Documentation
User Guide

GPU-HMMER implements the hmmsearch portion of the HMMER sequence analysis suite. All other tools (hmmpfam, standard hmmsearch, etc.) remain available to the user and are unmodified. The GPU portion consists of cuda_hmmsearch and its helper utility hmmsort. In this guide we walk the user through the steps needed to successfully run the cuda_hmmsearch application.


Using GPU-HMMER

Before using cuda_hmmsearch, the user is urged to first sort the sequence database. This is not strictly necessary, but performance will be quite poor if it is not performed. This step only needs to be performed once, and the database may be reused many times thereafter.

./hmmsort <input_database> <output_database>

When the function returns, the sorted database will be returned as <output_database>.

This may take some time, depending on the size of your database.
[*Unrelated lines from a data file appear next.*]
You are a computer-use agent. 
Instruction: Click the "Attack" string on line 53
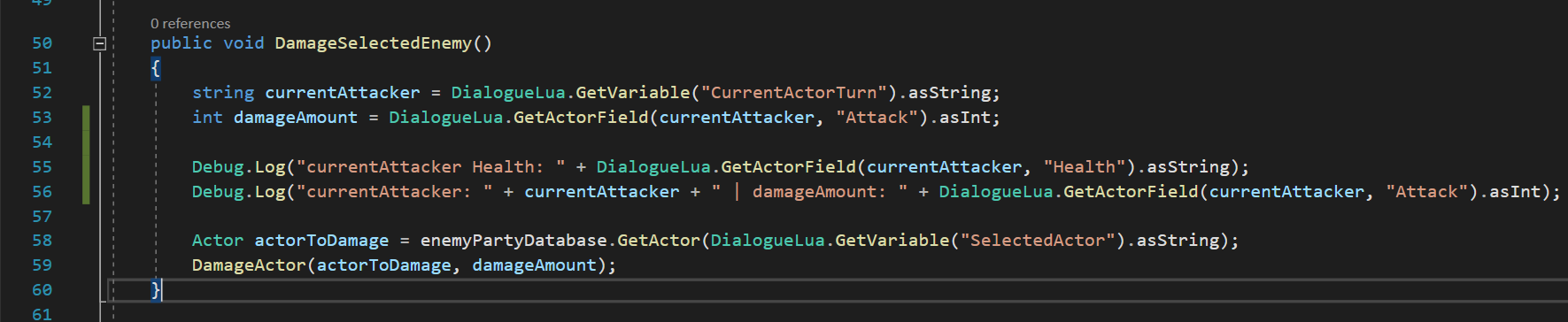click(877, 118)
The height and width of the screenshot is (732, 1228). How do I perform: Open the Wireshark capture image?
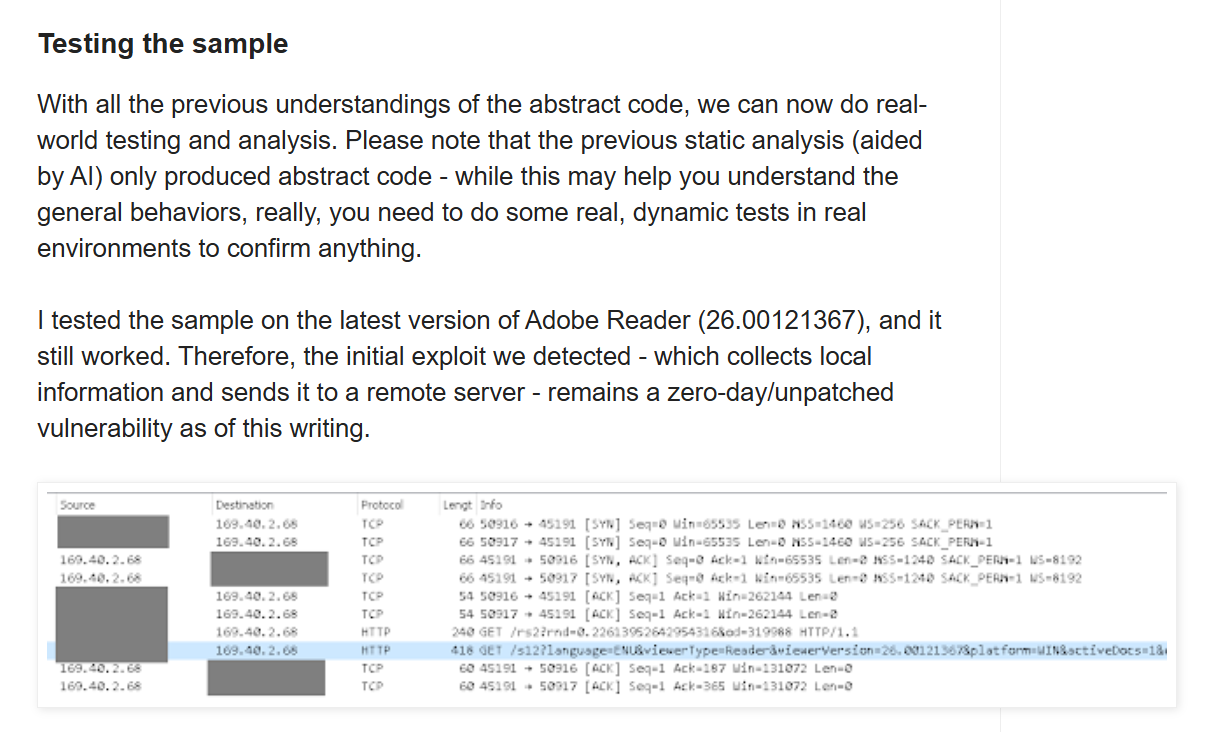coord(607,595)
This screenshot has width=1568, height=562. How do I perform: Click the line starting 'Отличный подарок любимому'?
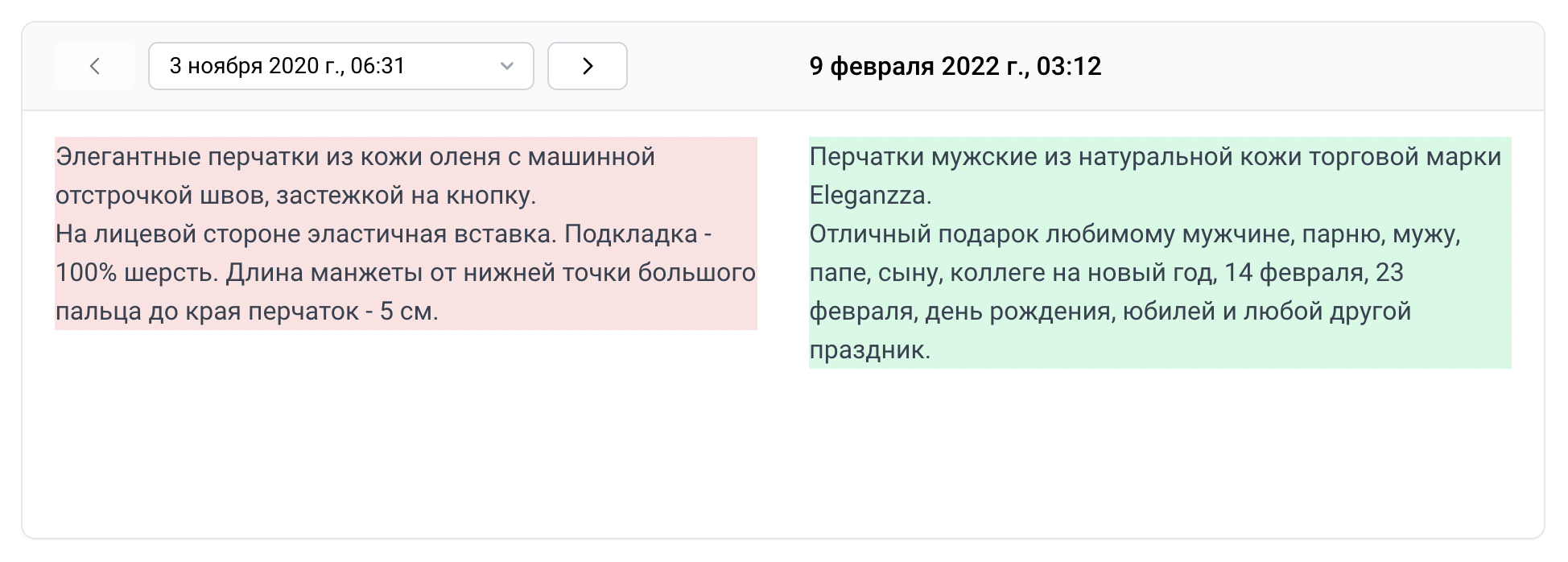1134,234
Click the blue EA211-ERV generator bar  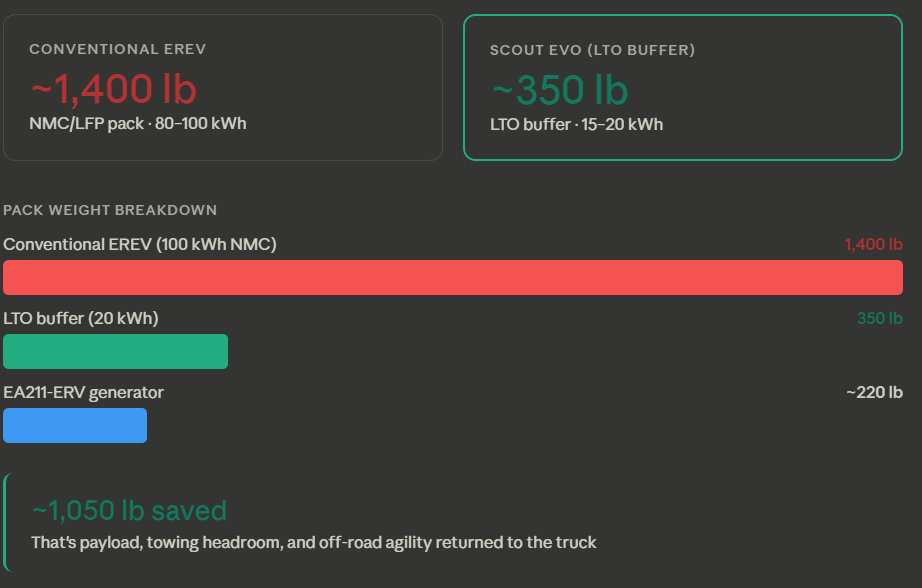click(75, 425)
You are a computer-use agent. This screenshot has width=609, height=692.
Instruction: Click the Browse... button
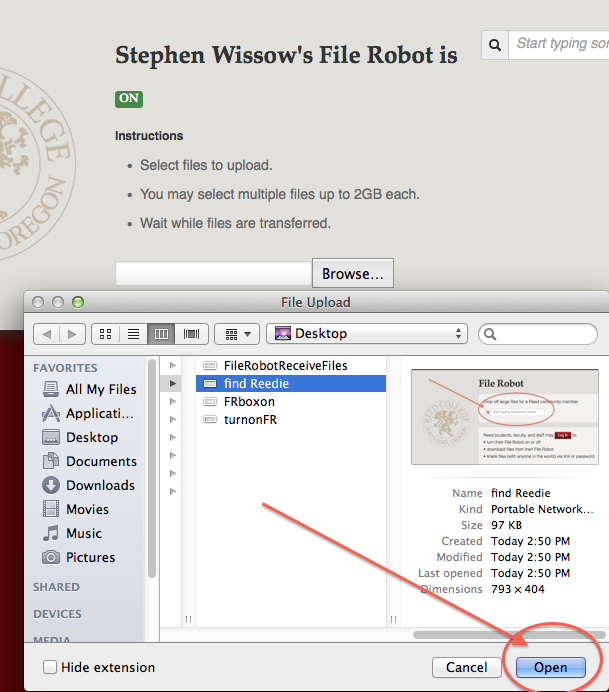(x=352, y=273)
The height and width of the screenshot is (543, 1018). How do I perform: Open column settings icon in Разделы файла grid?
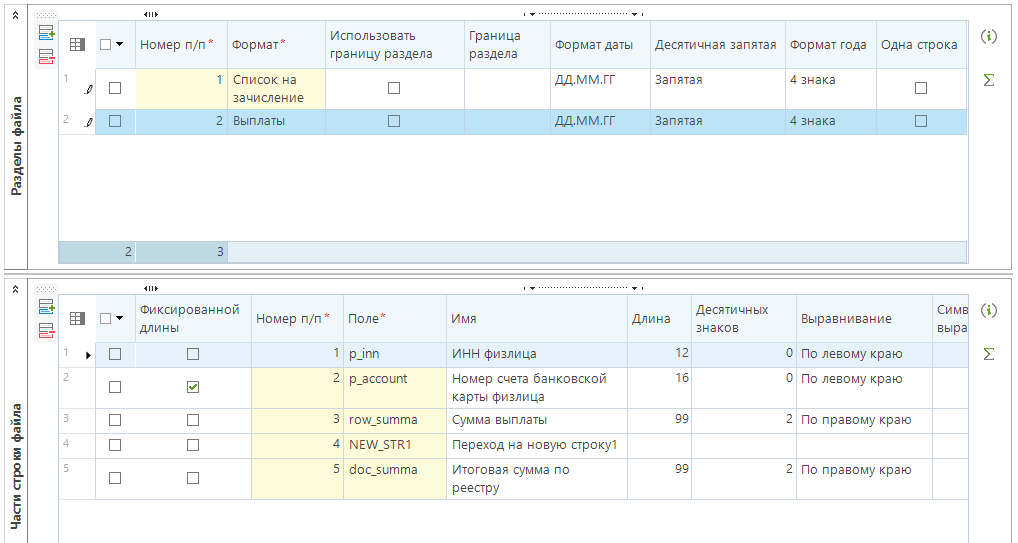(x=77, y=44)
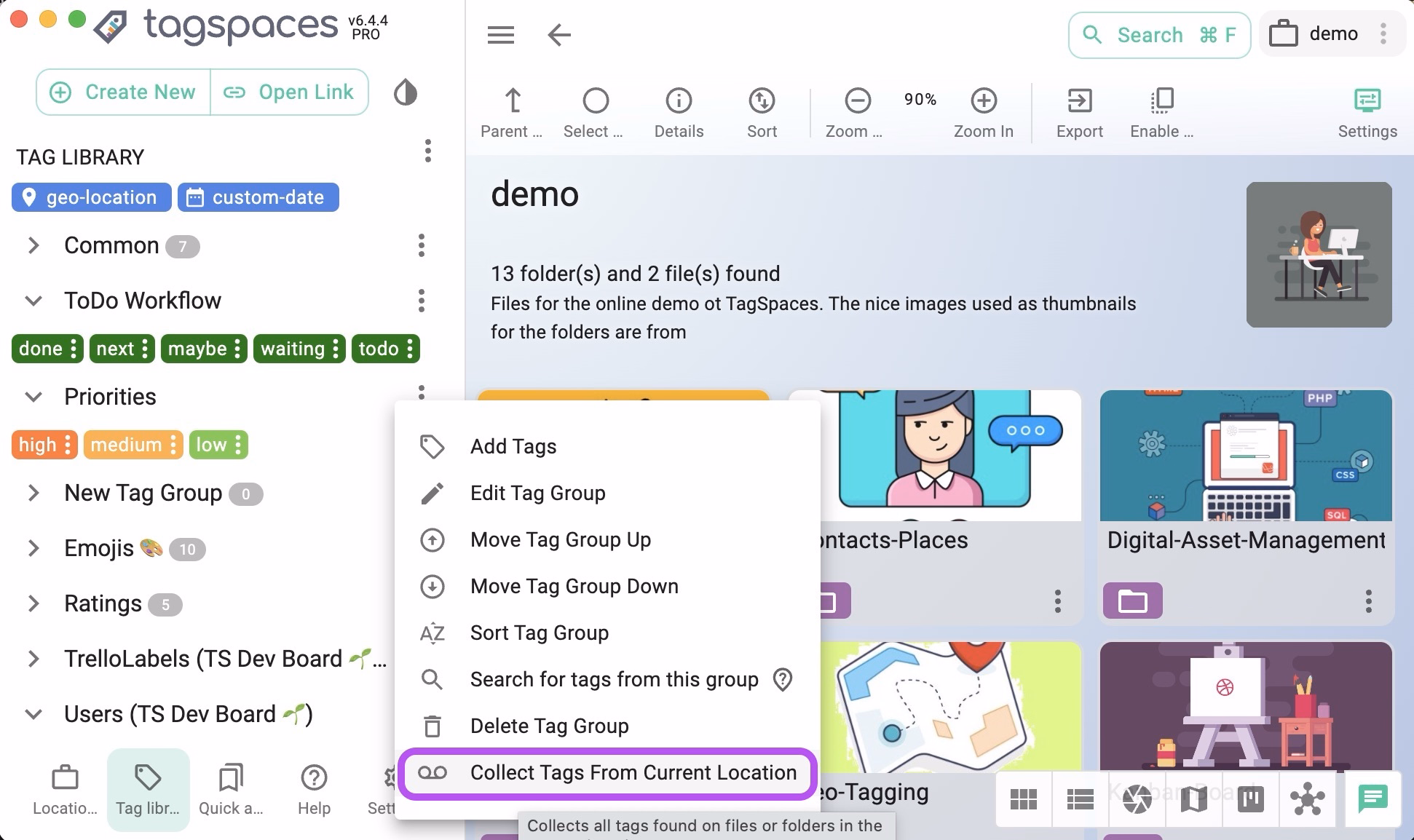Screen dimensions: 1414x840
Task: Switch to the list perspective view
Action: tap(1080, 799)
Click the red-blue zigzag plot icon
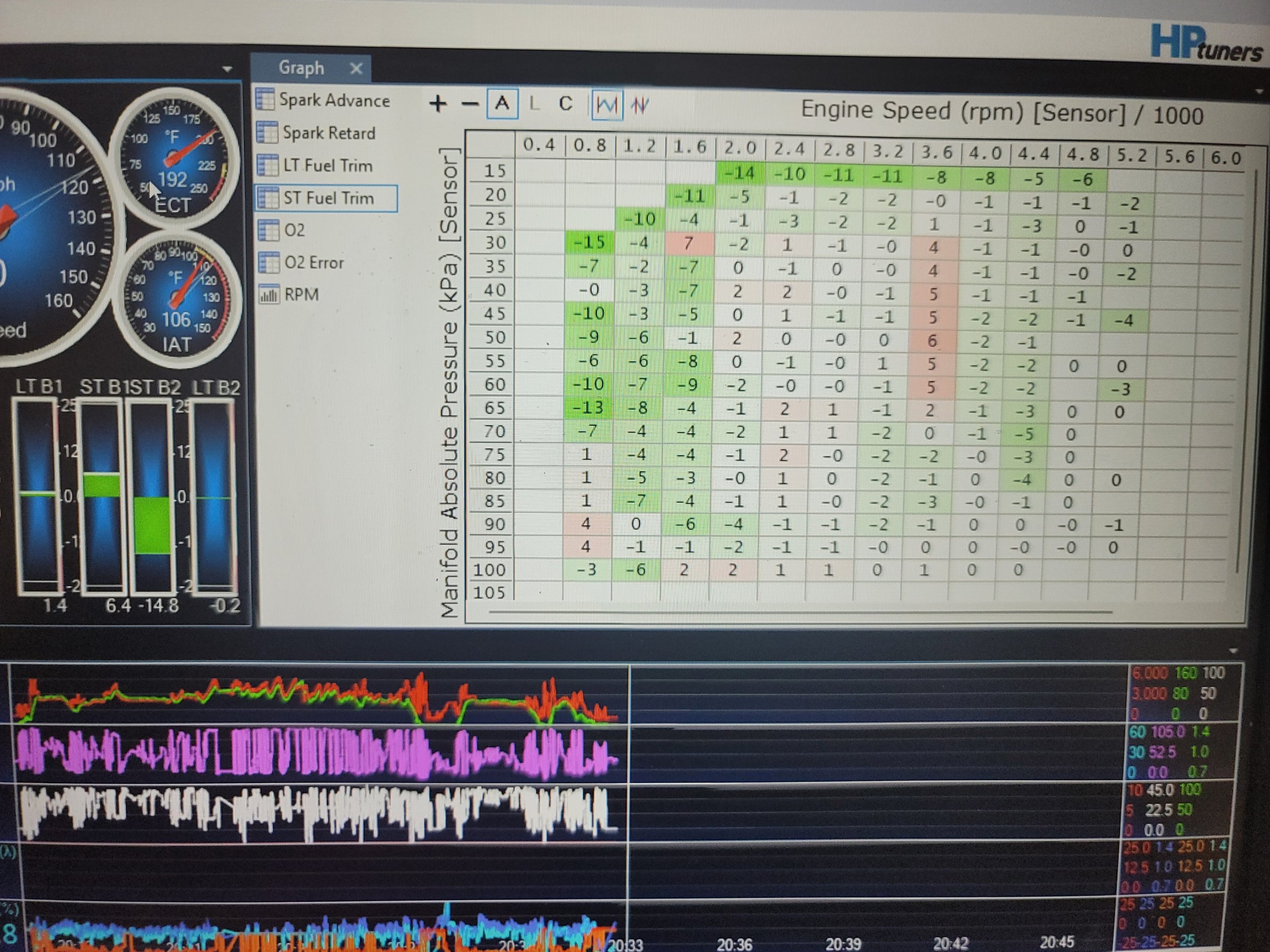Screen dimensions: 1270x952 (x=640, y=106)
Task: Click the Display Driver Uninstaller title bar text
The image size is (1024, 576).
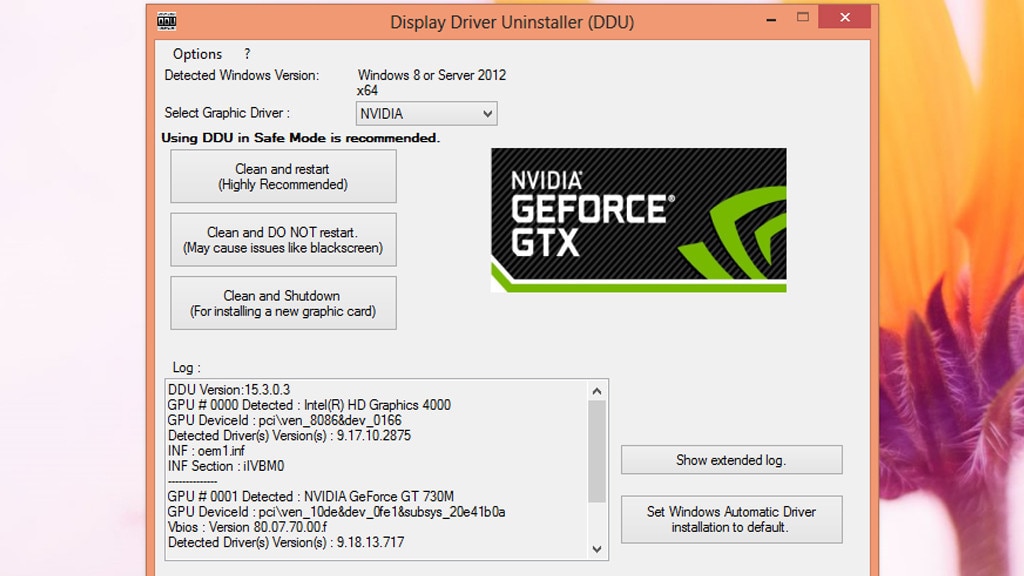Action: coord(511,22)
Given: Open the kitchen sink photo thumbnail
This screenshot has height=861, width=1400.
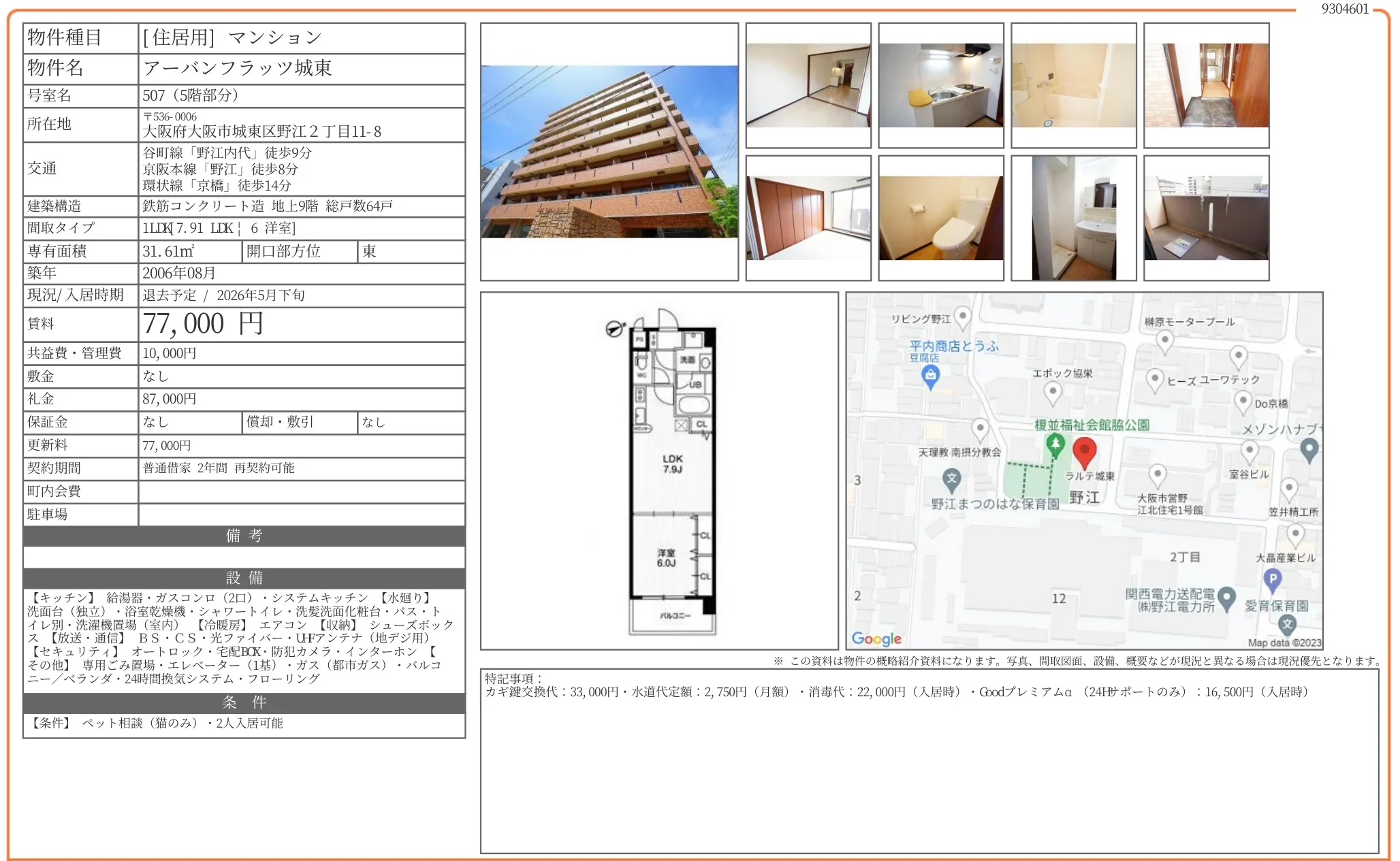Looking at the screenshot, I should pyautogui.click(x=940, y=86).
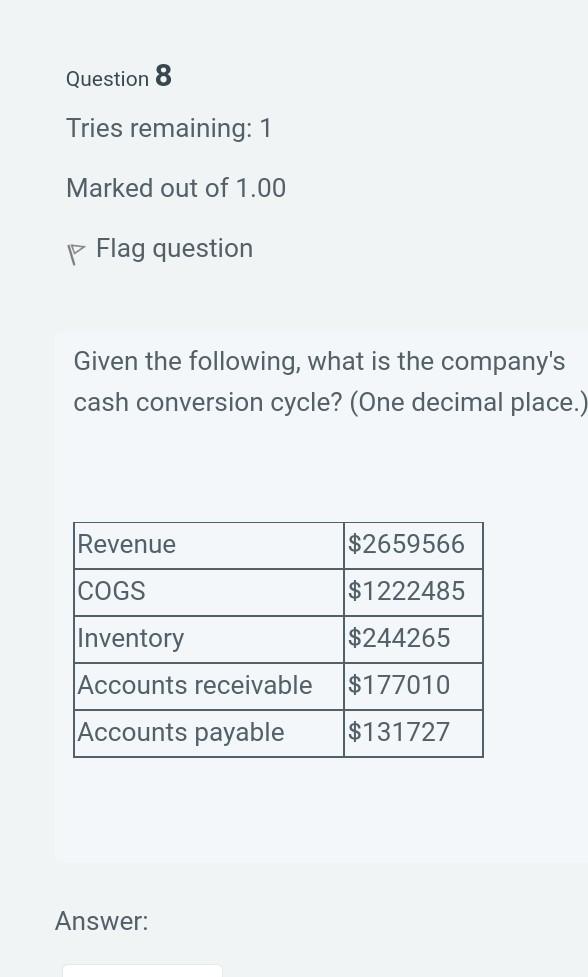Click the Answer input field
Viewport: 588px width, 977px height.
click(142, 972)
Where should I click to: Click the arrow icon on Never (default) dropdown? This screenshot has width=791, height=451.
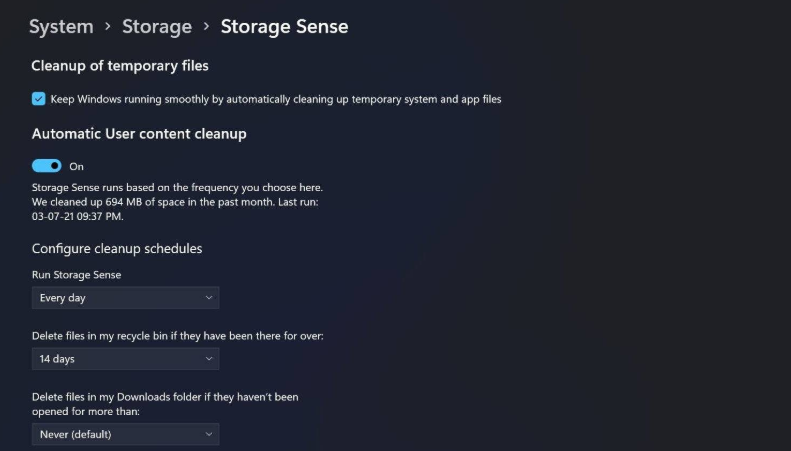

Also note that the current implementation will read the entire database into memory first, then sort it, so you might see some swapping if you are low on memory or have large databases.

Once you have sorted the database, you can use cuda_hmmsearch to search against this this sorted database. To do so, the basic command is:

./cuda_hmmsearch /path/to/HMM/file  /path/to/sequence/
database

This will output all data in the same format as traditional hmmsearch. Note that the output will not be 100% identical to the traditional hmmsearch. We have verified that scores are correct within a small tolerance, but due to hardware differences there may be some differences, especially in the histogram output.


Options

GPU-HMMER 0.91 and above includes several command line options, most of which are designed to facilitate the use of multiple GPUs within a single host. Note that GPU designation is identical to the numeric ID given by CUDA's deviceQuery :

  • --gpu <n> : instructs cuda_hmmsearch to use <n> GPUs (default 1). It is assumed that each GPU is more or less identical, though we have had some success mixing GTX 260s with GTX 280. However, the code must target the GTX 260 (in terms of number of threads, etc.)

  • --force-GPU <n1,n2,...> : instructs cuda_hmmsearch to use GPUs n1, n2, etc. Only the GPUs indicated in the comma separated list are used. This is useful, for example, in systems that include multiple GPUs where one or more are underpowered. Using this option, the user may choose to ignore one or more GPUs. If --force-GPU is used, it will override the --gpu option.

  • --verify : this option instructs cuda_hmmsearch to assign sequences to GPUs in a predictable fashion. When using multiple GPUs, there is a possibility of slight reordering in the case of multiple hits that result in identical scores. This is a debugging feature, and is designed to be used with either --gpu or --force-GPU options.